• **Extrait de page**:
◆ ◆ ◆ ◆
[Film] Black Snake Moan (2007)
Posté : 07.06.07
...du blues, du blues, du blues !

Ce mercredi matin, apres un petit footing, je me suis décidé à poser mes fesses (que les femmes aiment tant
) dans un fauteuil de cinéma d'art et essai. Je suis allé voir Black Snake Moan (la complainte du serpent noir).
J'avais déjà lu quelques critiques très positives sur l'oeuvre et vu le précédent long métrage du réalisateur Craig Brewer : Hustle & Flow (2005), Film qui traitait du proxénetisme (You're a fuckin' Pimp, man !) et du Hip-hop.

Ici point de proxénétisme ni de hip-hop (sauf la presence de David Banner en mac' bodybuildé) mais plutot de Nymphomanie et de Blues. Vous me direz que ça y ressemble un peu. Et bien OUI bande de petit coquins. D'ailleurs en introduction du film, on a le droit à un extrait d'une interview d'un des papes du Blues,Son House, qui décrit fort bien le Blues et les racines de cette musique : une histoire d'amour qui finit mal entre un homme et une femme.
◆ ◆ ◆ ◆
• **Données affichées**:

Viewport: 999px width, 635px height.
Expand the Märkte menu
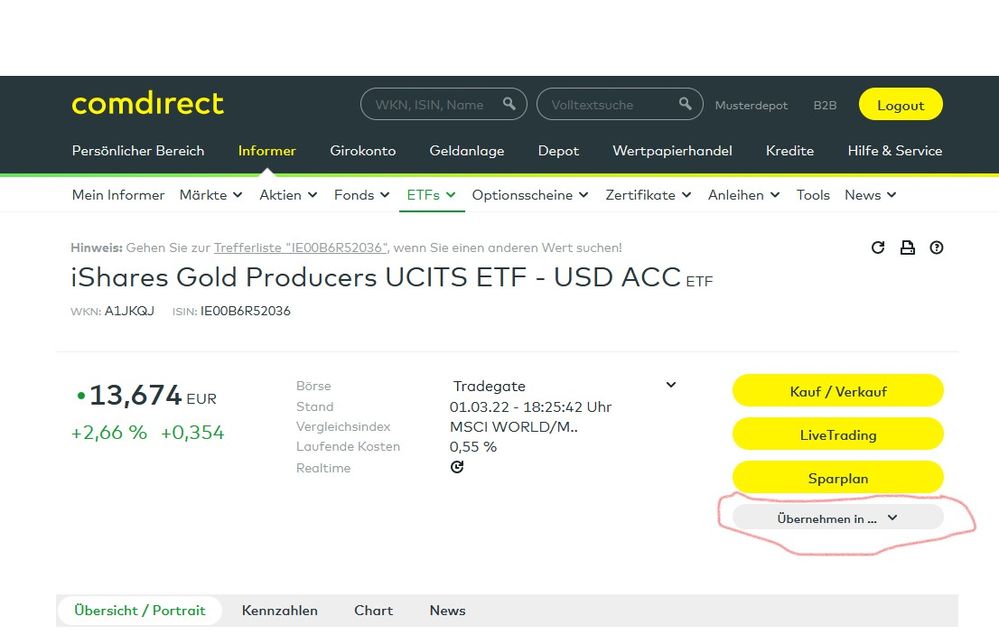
◆ ◆ ◆ ◆
• **Consignes**:
• A. Modifiez le passage de la critique de Black Snake Moan compris entre « Posté : 07.06.07 » et « et du Hip-hop. », inclus, en remplaçant « fauteuil » par « siège ».
• B. Reprenez, s'il vous plaît, la critique du film Black Snake Moan là où elle s'arrête.

• **Réponses dans l'ordre**:
• A.
Posté : 07.06.07
...du blues, du blues, du blues !

Ce mercredi matin, apres un petit footing, je me suis décidé à poser mes fesses (que les femmes aiment tant
) dans un siège de cinéma d'art et essai. Je suis allé voir Black Snake Moan (la complainte du serpent noir).
J'avais déjà lu quelques critiques très positives sur l'oeuvre et vu le précédent long métrage du réalisateur Craig Brewer : Hustle & Flow (2005), Film qui traitait du proxénetisme (You're a fuckin' Pimp, man !) et du Hip-hop.

• B.
Et ce sont ces termes ainsi que la Blaxploitation qui inspirent ce film. Cependant, le label Blaxploitation ne constitue que l’écume de Black Snake Moan, pari excitant et vrai-faux film de genre totalement surprenant d’un bout à l’autre. Avec son serpent du désir échappé du jardin d’Eden, son geôlier gourou et son héroïne nympho en plein dénuement zinzin, ce long métrage de Craig Brewer part de formules éprouvées pour expérimenter avec panache et retourner comme des crêpes tous les préjugés. Le film que vous ne devez pas manquer.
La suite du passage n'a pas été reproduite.